Tiefo also has three tones; high, mid, and low.
==Grammar==
One notable feature of Tiefo languages is a vocalic morpheme that precedes nouns under some conditions. In Tiefo-D it is ē, and it appears chiefly in postpausal position. Tiefo-N has à, è, and ò, constituting a noun-class system with a partial semantic basis. These prenominal markers are apparently unrelated to the original Gur system of noun-class suffixes. Traces of old noun-class suffixes, now frozen to stems and no longer synchronically segmentable, have been discussed by Winkelmann and other Gur specialists.

Verb phrases in Tiefo languages consist of two (Tiefo-N) or three (Tiefo-D) forms of the verb stem, plus preverbal inflectional particles marking aspect and negation. Verbs show no further morphological variation.

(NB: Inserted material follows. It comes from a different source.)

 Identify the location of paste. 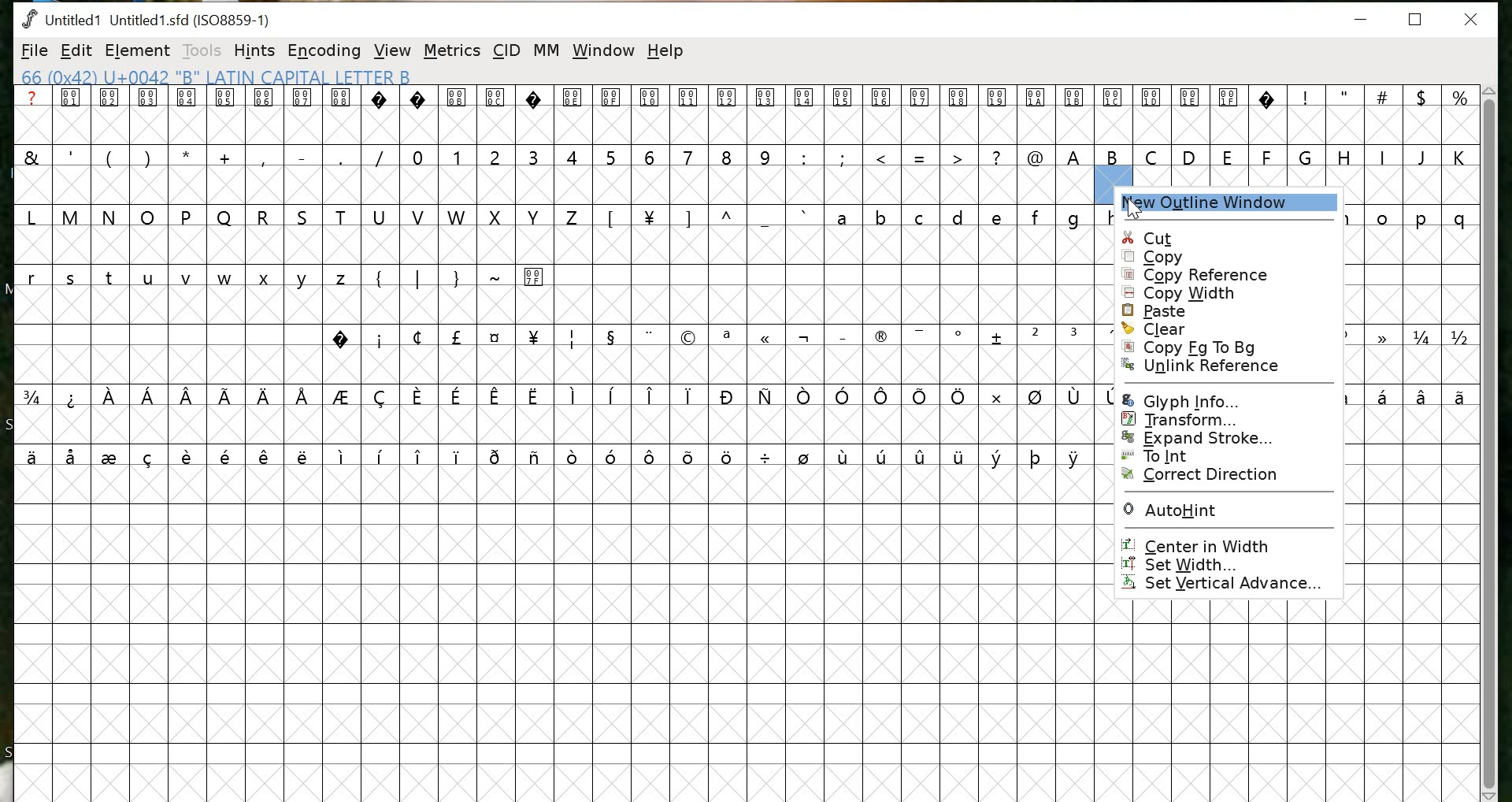
(1235, 312).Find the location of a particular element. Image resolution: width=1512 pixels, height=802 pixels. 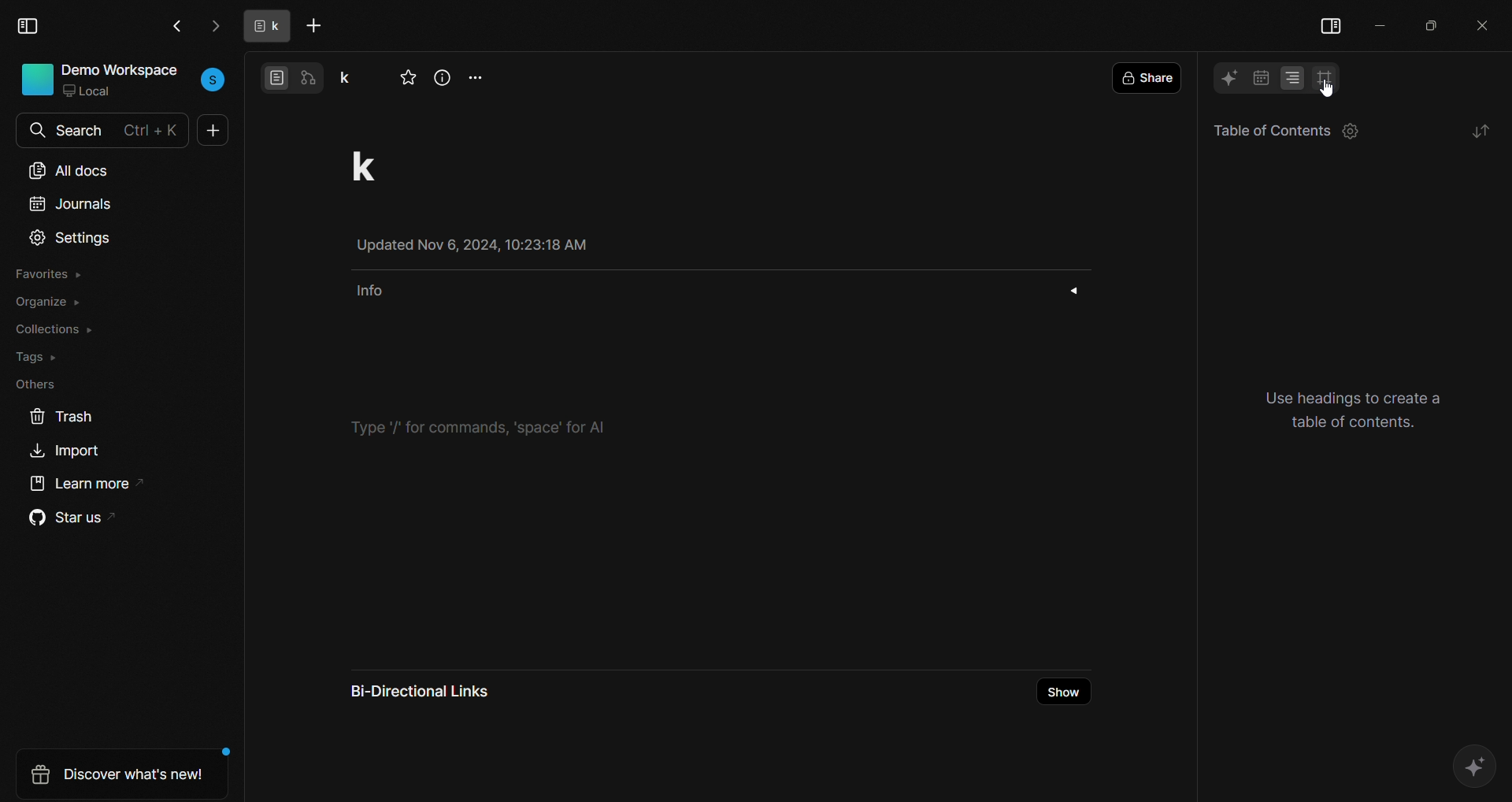

setting is located at coordinates (1352, 134).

The two Tiefo-N verb forms are called perfective and imperfective, but their distribution among clause-level inflectional categories is more complex than this suggests. Tiefo-D verbs have at most three distinct forms called perfective, imperfective, and base, but some verbs merge imperfective and base. In both languages, the forms of a given verb are morphophonologically related to each other by some combination of vocalic mutation, tonal shift, and/or suffixation.